Sunland-Tujunga is a community within the Verdugo Mountains and the Crescenta Valley. Sunland-Tujunga started as separate communities but were merged in 1928. Mount Lukens, the highest point in Los Angeles, is located in Sunland-Tujunga. Sunland and Tujunga are divided by Mount Gleason Avenue, with Sunland on the west and Tujunga on the east. Shadow Hills and Lake View Terrace are located to the west, the Angeles National Forest is located to the north, and La Crescenta-Montrose is located to the east.
Tuna Canyon Detention Station
In early 1942, president Franklin D. Roosevelt issued the infamous Executive Order 9066 ordering that all American Citizens of Japanese ancestry be removed from their homes and communities for forced incarceration in what was then called "relocation camps". Tuna Canyon Detention Station in Sunland-Tujunga was one of those incarnation facilities housing American citizens in extremely primitive conditions. In total, more than 120,000 American citizens of Japanese ancestry were incarcerated in 38 "relocation camps". Most lost their homes, cars, and businesses.

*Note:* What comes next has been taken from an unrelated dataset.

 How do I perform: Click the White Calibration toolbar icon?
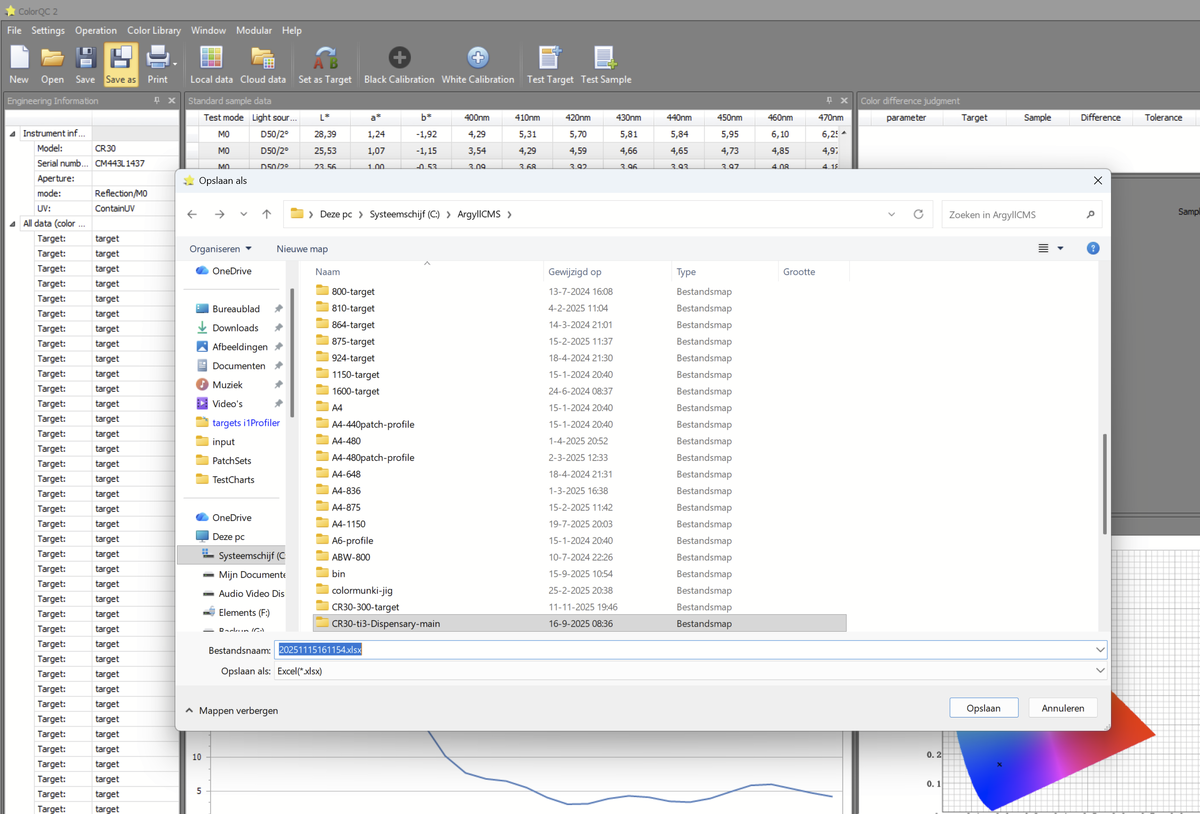[x=478, y=65]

Rancho Tujunga was a 6,661 acre Mexican land grant made in 1840 by the Mexican governor. The rancho included present day Sunland, Tujunga, and Lake View Terrace.

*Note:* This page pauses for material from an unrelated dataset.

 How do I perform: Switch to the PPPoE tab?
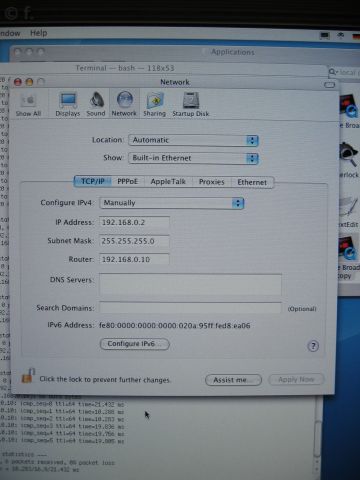(127, 182)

Botton Hall, constructed in 1913, is a historic American Craftsman-Stone building located in Tujunga. Originally, it was built by the failed utopian community of Los Terrenitos. The magnificent building is currently operated by the Little Landers Historical Society as a local history museum. The museum is open to the public for limited hours each week. Group tours can be arranged by appointment.
Sunland-Tujunga Chamber of Commerce
The Sunland-Tujunga Chamber of Commerce, established in 1993, is the voice of business representing business owners in Sunland, Tujunga, Shadow Hills, Lake View Terrace, La Crescenta, and Montrose. Members receive a valuable directory listing and numerous opportunities to promote their business.